Persons, places and things: Saints and souls


We publish this week’s edition of The Catholic Messenger on Nov. 1, All Saints Day, but my thoughts are focused on All Souls Day, Nov. 2. Friends, colleagues and my own family have lost love ones in 2012, underscoring the preciousness of life on earth and hopefully deepening our trust in Christ’s promise of eternal salvation.
While doing a little housework last weekend I found an Easter card from my husband Steve’s mom. No one else was in the house at that moment. I felt a tinge of sadness mingled with fond memories of “Grandma Bootsie,” who died Aug. 30 in the Twin Cities. My mother-in-law and I had our moments, but I know that we genuinely cared about each other. The card reminded me of her thoughtfulness.
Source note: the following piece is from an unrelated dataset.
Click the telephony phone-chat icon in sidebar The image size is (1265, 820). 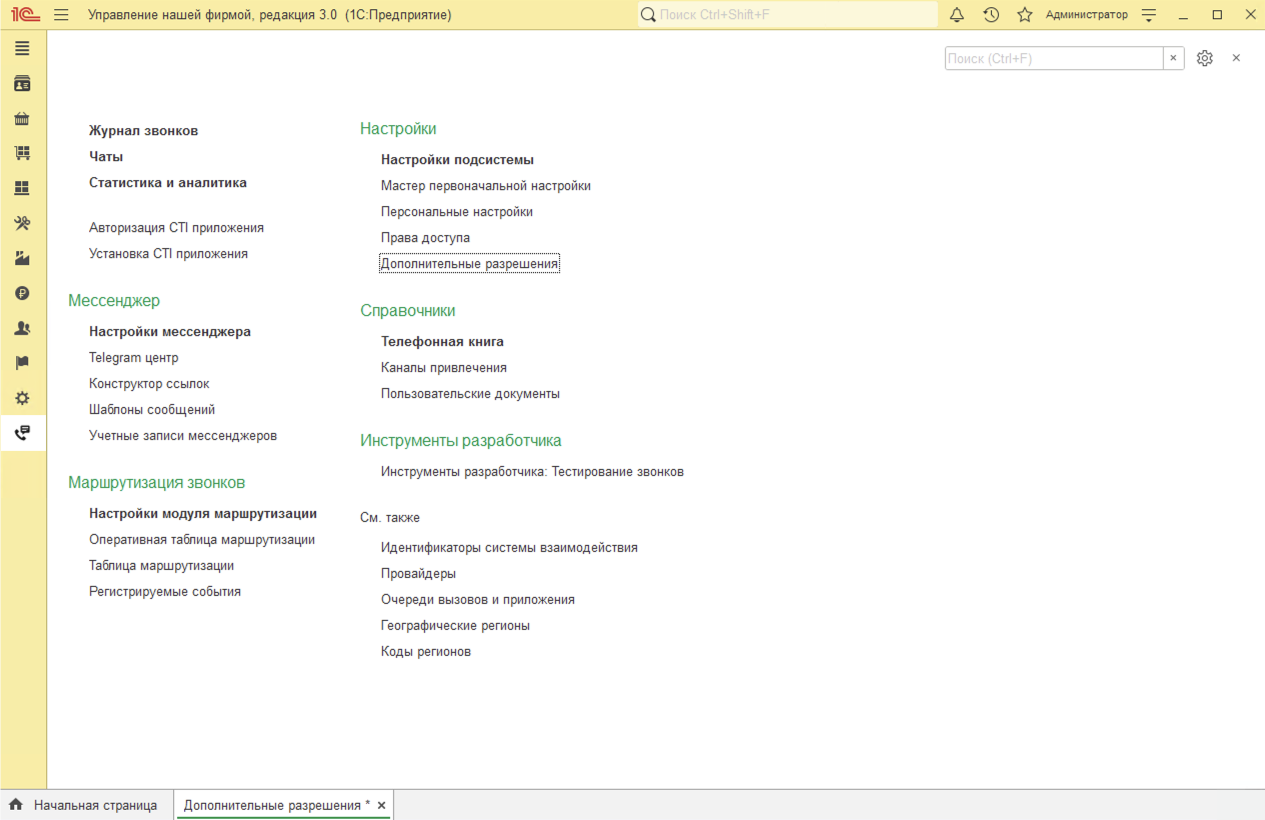(22, 433)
A member of our parish whose father died a few years ago sent Steve a sympathy card because, as she told me, “Once you lose a parent, you know how someone else feels in that situation.”
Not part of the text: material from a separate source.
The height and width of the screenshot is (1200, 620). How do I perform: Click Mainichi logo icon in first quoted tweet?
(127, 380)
Today, I had a conversation with Terry Ball, whose beloved wife of 39 years, Mona, died Aug. 29. Terry, a retired school teacher, is a member of St. Joseph Parish in Hills and Deacon Class VII of the Diocese of Davenport. I met Mona when she accompanied Terry to his class at diocesan headquarters just a few weeks before she died. I told Terry I felt a connection to Mona. Their relationship inspired this excerpt for a reflection paper I wrote for a theology class:
I can’t help but think about a couple who participated in the first session for Deacon Class VII several weeks ago. Mona, the wife, had suffered from leukemia and wore a mask over her mouth to protect herself from germs. She chose to support her husband Terry in his discernment of a call to the diaconate as she worked at rebuilding her health. Two weeks later, we received notice that Mona’s illness has worsened; Terry chose to set aside his discernment process to concentrate on her needs. Earlier this year, Mona and Terry shared the story of their battle with leukemia in The Catholic Messenger. “We have a firm foundation and know we can make it through a crisis,” Terry said. “We’ve made it together.” While writing this reflection I learned that Mona has just passed away. Terry may or may not become a deacon, but the example he and Mona set spoke to the dying of self that is integral to a sacrament of vocation and models the love of Christ for his bride, the Church.
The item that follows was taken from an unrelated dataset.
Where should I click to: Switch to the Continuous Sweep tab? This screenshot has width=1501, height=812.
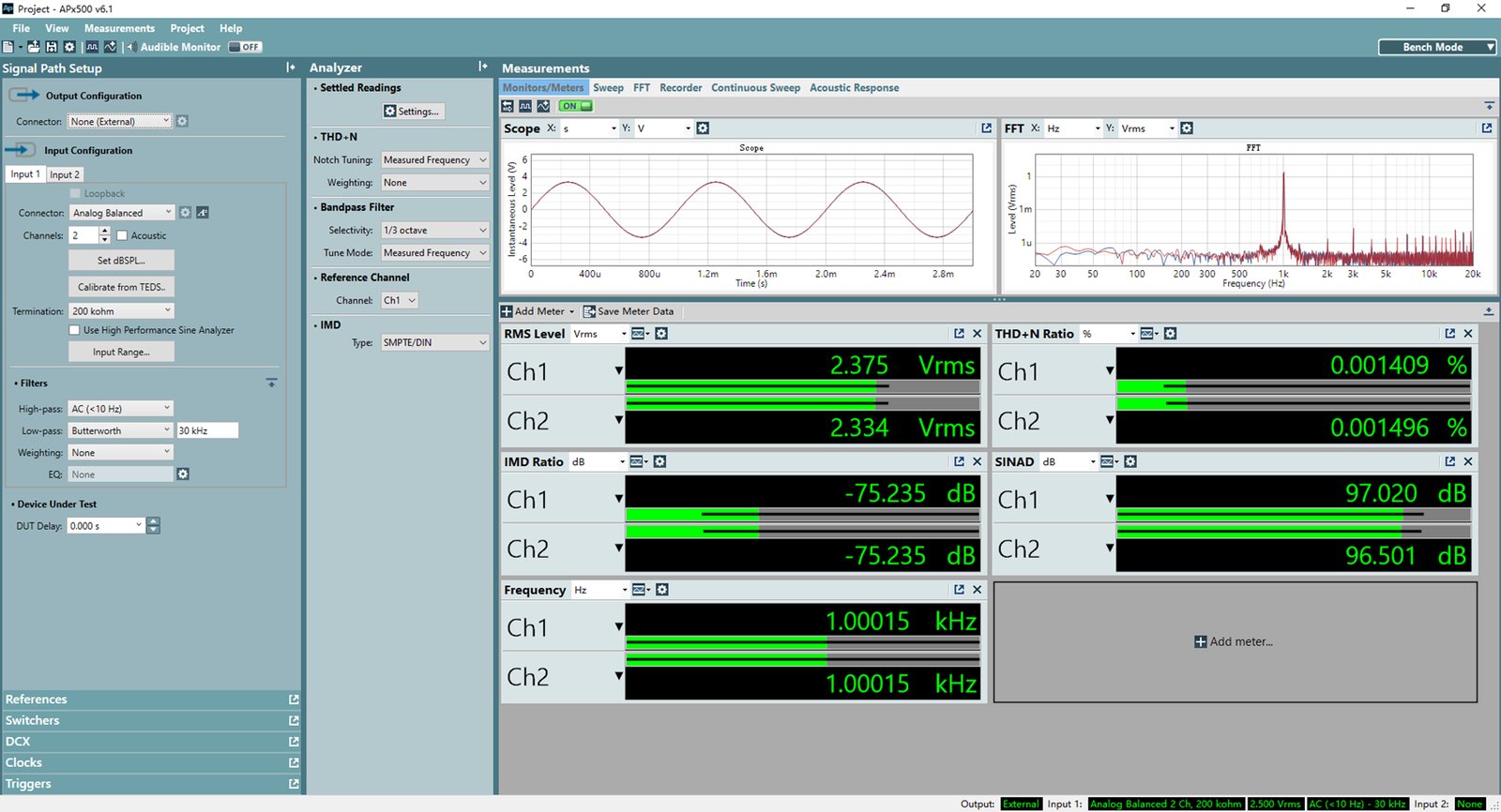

Terry told me he asked Mona shortly before she died whether she felt afraid of death. She answered that she just didn’t know what to expect; she’d never been through this before. He prayed her to heaven.
Mona left behind 12 pages of notes for Terry to be able to manage the household without her, including a detailed list of which cycles to use for various loads of laundry. He feels her presence keenly and wants to minister to others in the midst of pain. He offers a piece of advice for all couples. “Cherish every moment you have with your kids and your spouse. It’s just precious.”
I’ll take his advice now, and when our family lights a candle in honor of Steve’s mother during our parish’s celebration of All Souls Day.